[WRITTEN TASK] Copy the lines from the one with "What do you see at coordinates (708, 762)" through the one with "In order to click on current-value-label: 40.1x", changing "Image resolution" to "Image size" and leaving everything else as it is.

[INPUT]
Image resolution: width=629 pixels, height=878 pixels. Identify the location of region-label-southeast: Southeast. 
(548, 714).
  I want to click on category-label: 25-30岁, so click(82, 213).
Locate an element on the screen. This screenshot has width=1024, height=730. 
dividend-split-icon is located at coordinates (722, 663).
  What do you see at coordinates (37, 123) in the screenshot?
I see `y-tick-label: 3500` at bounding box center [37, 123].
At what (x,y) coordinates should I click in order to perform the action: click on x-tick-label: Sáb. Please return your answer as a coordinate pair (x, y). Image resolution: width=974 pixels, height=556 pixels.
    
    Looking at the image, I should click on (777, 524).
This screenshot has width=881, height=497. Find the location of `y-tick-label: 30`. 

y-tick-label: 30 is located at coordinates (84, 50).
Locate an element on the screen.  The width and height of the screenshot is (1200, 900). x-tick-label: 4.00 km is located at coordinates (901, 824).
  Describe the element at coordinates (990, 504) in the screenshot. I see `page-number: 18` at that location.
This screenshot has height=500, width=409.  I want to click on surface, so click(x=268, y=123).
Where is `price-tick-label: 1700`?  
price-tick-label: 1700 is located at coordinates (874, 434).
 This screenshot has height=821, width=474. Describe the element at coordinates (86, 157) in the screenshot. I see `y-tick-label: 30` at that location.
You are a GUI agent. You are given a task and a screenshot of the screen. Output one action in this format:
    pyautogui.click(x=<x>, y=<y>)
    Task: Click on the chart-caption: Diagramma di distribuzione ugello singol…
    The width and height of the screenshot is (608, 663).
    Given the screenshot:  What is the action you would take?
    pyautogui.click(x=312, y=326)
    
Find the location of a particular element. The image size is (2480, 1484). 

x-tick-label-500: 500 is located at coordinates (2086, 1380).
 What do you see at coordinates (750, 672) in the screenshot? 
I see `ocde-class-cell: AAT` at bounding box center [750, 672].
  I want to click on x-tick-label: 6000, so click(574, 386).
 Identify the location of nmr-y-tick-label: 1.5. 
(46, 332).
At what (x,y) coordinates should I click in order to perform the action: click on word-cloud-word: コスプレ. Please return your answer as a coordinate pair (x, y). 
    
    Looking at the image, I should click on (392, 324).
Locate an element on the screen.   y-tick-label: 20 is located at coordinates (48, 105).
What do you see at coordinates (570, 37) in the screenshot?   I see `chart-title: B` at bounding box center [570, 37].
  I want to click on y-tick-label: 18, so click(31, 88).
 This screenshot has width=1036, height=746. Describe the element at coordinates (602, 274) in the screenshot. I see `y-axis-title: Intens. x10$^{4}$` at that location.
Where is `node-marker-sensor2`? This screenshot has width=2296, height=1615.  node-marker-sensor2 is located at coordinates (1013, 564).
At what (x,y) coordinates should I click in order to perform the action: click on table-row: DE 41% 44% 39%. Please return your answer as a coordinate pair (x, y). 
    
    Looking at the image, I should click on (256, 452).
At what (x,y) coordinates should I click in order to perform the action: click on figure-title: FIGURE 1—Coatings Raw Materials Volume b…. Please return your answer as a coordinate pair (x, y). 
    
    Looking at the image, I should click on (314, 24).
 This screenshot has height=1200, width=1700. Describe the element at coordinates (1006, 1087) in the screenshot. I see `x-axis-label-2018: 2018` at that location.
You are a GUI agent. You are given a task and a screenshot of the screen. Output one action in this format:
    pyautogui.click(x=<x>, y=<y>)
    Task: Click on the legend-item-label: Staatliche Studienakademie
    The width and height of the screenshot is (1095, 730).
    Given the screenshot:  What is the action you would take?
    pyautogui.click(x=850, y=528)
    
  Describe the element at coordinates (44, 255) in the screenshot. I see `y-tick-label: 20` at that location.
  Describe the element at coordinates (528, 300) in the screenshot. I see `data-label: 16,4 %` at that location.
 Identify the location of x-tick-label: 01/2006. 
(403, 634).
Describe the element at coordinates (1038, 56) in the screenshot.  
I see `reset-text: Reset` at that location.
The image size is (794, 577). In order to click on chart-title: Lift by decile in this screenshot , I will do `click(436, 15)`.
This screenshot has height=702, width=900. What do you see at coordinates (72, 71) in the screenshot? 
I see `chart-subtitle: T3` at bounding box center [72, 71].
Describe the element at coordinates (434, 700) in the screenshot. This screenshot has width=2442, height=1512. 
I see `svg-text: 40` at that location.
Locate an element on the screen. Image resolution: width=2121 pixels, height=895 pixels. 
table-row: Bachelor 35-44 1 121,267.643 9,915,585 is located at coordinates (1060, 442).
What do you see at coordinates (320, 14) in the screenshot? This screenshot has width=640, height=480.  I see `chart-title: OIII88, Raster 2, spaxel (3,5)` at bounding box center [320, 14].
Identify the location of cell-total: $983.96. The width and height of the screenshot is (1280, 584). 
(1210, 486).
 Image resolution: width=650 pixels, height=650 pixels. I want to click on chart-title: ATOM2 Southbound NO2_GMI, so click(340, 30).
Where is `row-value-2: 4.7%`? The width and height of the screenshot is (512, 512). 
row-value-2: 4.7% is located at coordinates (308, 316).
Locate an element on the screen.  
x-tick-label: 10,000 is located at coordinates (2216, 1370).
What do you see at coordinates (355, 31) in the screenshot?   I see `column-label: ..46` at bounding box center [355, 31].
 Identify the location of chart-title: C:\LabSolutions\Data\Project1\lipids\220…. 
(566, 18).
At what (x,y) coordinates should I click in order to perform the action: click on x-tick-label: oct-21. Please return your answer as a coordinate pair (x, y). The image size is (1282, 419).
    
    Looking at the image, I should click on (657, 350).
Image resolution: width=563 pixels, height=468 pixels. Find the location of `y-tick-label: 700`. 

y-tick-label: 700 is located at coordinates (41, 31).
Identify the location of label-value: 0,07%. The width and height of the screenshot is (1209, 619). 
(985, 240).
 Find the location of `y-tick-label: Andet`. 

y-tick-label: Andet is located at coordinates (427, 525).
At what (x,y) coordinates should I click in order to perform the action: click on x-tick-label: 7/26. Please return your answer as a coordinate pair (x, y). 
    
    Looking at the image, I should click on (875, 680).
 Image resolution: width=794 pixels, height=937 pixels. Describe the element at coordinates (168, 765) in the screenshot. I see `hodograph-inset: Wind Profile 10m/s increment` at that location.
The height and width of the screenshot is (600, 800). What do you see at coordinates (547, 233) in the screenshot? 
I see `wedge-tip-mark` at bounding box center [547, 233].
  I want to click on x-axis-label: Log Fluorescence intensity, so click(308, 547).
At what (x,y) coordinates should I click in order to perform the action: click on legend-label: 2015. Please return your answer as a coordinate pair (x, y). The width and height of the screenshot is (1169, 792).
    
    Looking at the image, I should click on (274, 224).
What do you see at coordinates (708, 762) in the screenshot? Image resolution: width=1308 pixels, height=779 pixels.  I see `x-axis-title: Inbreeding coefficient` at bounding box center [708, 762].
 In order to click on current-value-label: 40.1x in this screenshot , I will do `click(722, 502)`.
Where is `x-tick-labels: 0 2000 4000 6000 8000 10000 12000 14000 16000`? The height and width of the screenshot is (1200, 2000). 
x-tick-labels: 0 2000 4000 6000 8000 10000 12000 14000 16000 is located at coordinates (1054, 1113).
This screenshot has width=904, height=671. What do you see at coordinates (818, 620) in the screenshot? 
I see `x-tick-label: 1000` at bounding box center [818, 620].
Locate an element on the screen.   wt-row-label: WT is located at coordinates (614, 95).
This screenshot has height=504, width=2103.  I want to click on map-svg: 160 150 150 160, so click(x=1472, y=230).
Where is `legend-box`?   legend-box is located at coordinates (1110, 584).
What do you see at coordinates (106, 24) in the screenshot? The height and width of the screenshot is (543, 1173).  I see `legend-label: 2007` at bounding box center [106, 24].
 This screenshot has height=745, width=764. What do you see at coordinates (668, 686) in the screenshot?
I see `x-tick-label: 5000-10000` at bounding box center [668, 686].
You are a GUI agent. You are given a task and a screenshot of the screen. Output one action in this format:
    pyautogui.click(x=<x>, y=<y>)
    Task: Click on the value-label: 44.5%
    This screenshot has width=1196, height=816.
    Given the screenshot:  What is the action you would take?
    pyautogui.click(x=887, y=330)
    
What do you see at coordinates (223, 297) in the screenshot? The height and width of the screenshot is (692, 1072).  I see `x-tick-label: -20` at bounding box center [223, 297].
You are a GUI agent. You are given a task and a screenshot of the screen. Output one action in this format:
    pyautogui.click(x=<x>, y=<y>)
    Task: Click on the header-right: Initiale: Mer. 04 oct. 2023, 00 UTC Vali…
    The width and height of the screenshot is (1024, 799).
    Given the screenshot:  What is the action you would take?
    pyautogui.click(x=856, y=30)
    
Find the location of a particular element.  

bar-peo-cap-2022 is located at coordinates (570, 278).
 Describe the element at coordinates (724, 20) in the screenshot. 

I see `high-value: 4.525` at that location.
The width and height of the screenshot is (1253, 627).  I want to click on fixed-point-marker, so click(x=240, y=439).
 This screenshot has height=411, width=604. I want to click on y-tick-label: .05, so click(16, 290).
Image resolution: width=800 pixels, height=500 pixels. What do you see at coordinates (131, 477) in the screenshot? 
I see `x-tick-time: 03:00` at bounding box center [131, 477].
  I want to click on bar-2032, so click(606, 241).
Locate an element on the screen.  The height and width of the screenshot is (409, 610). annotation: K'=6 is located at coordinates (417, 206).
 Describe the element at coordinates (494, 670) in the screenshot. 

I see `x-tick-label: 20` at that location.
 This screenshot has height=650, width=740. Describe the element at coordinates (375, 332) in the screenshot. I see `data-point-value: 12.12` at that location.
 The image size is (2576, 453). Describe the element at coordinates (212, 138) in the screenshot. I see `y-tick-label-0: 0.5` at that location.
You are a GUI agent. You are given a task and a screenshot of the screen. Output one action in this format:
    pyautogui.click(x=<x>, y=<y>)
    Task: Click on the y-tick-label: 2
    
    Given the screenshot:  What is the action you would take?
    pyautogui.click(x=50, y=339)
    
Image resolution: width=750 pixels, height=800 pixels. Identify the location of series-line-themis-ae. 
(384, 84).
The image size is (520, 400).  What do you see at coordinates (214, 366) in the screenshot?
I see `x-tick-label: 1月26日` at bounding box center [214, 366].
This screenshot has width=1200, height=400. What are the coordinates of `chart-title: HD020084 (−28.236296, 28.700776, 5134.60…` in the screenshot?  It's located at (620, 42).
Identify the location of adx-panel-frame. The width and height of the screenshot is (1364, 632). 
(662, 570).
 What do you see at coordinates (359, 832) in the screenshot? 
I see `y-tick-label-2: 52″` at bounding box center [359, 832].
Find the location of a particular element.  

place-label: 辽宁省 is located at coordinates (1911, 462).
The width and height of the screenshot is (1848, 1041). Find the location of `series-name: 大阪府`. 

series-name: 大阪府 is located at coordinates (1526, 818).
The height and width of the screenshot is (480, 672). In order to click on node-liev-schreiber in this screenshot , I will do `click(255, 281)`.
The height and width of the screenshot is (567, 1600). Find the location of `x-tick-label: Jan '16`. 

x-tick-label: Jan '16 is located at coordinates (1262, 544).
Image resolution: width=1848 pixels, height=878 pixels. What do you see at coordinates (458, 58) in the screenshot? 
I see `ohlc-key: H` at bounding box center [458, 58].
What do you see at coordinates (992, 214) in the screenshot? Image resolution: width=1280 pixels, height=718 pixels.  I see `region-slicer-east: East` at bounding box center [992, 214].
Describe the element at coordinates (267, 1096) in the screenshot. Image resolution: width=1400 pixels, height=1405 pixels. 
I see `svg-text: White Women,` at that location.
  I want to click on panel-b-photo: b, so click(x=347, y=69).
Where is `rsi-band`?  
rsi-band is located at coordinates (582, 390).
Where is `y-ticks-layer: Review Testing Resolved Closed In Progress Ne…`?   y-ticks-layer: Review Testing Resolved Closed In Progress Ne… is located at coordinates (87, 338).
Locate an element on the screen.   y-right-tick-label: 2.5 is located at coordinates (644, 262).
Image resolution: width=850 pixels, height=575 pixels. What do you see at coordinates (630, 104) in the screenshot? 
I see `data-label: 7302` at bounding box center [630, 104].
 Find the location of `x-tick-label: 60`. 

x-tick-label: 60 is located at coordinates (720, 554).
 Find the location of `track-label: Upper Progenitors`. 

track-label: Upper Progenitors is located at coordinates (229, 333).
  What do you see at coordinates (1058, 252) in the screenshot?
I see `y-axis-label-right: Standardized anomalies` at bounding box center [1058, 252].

[YOUR SOLUTION]
What do you see at coordinates (708, 762) in the screenshot? Image size: width=1308 pixels, height=779 pixels.  I see `x-axis-title: Inbreeding coefficient` at bounding box center [708, 762].
 In order to click on current-value-label: 40.1x in this screenshot , I will do `click(722, 502)`.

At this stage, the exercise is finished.